Jim Thorpe will be honored on the Native American $1 Coin for 2018, recently published candidate designs reveal.
Fifteen designs are competing for the reverse or tails side of the dollar. Each of them features a design emblematic of Thorpe’s athletic accomplishments. Thorpe, who was a Sac and Fox Native American, is often credited as the world’s greatest athlete.
Proposed designs for the 2018-dated coin were reviewed by the Citizens Coinage Advisory Committee on Oct. 7 and by the Commission of Fine Arts on Oct. 15. Not too unusual, the two presented differing opinions as to which designs were the best.
The CFA selected the same #4 design as Thorpe’s sons. Shown directly below, it depicts a profile of Thorpe in the background while the foreground highlights his achievement in football and as an Olympian. Inscriptions include JIM THORPE and BRIGHT PATH.
The CFA suggested replacing BRIGHT PATH with WA-THO-HUK, Thorpe’s Indian name that translates in English to "Bright Path."
The CCAC preferred design #10, which highlights Jim Thorpe’s football career. This design depicts Thorpe against a silhouetted Chief Black Hawk, one of his ancestors.
The CCAC also passed motions for recommended revisions. Their suggestions include:
- Inscription of JIM THORPE moved from the Chief Black Hawk silhouette to the upper left border, replacing BRIGHT-PATH.
- Enlarging Thorpe’s depiction within the silhouette.
- The use of the Lithos font for border inscriptions, like used on Native American $1 Coins from 2009 to 2012.
Line Art Images of Candidate Designs
Below are line art images and descriptions of all the design candidates.
2017-NA-R-01, 2017-NA-R-02, and 2017-NA-R-03 highlight Jim Thorpe’s participation in decathlon events held during the 1912 Summer Olympics in Stockholm, Sweden. Design #3 incorporates a black sparrow hawk, a reference to Thorpe’s ancestor, Chief Black Hawk. The design contains one or more of the following inscriptions: "Jim Thorpe," Bright Path," "Wa-Tho-Huk," and "All American Olympian."

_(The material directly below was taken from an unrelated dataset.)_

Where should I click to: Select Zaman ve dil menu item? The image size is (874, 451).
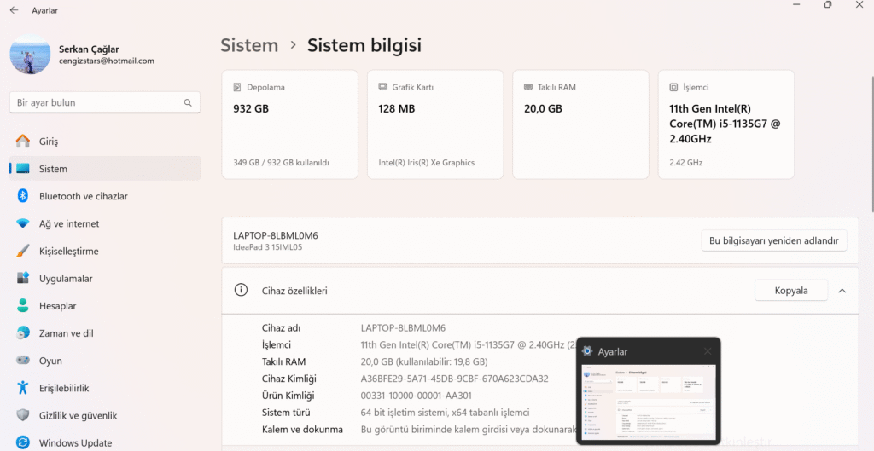66,333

2017-NA-R-04 depicts Jim Thorpe in the background, while the foreground highlights his achievements in football and as an Olympian. The design has the additional inscriptions "Jim Thorpe" and "Bright Path."
2017-NA-R-05 and 2017-NA-R-06 depict Jim Thorpe as a football player or an Olympian discus thrower. The additional inscriptions include his English name "Jim Thorpe" and his Indian name "Wa-Tho-Huk."
2017-NA-R-07 depicts Jim Thorpe as he waits for the javelin throw event. It incorporates a stylized black sparrow hawk, a reference to Thorpe’s ancestor Chief Black Hawk. The additional inscriptions are "Jim Thorpe," "Wa-Tho-Huk," and "All American."
2017-NA-R-08, 2017-NA-R-09, and 2017-NA-R-10 highlight Jim Thorpe’s football career. Design #9 incorporates his Olympic medals and a black sparrow hawk, a reference to Thorpe’s ancestor Chief Black Hawk, while design #10 incorporates a silhouette Chief Black Hawk. Designs contain one or more of the additional inscriptions "Jim Thorpe," "Bright Path," "Wa-Tho-Huk," and "Spirit of Excellence."
2017-NA-R-11, 2017-NA-R-12, 2017-NA-R-13, 2017-NA-R-14, and 2017-NA-R-15 highlight Jim Thorpe’s athleticism. Designs #11 and #13 depict Thorpe in his Canton Bulldogs football gear, while design #12 has him proudly displaying his Olympic gold medals. In the background of all three designs are silhouettes of Thorpe engaging in the 1500 meter run, the 110 meter hurdles, the shot put, and the discus throw events. Design #14 depicts him kneeling with baseball and football gear in the front of him, while design #15 depicts him posed in his athletic uniform. The designs contain one or more of the additional inscriptions "Jim Thorpe," "Wa-Tho-Huk," and "1888-1952."
Design Requirements and Final Selection
Under the authorizing law of the series, Public Law 110-82, the Treasury Secretary is tasked with making final design selections. The chosen design must celebrate the contributions to the United States by Native American tribes and individuals.
Obverses or heads side of Native American $1 Coins share Glenna Goodacre’s portrait of Sacagawea carrying her infant son, Jean-Baptiste.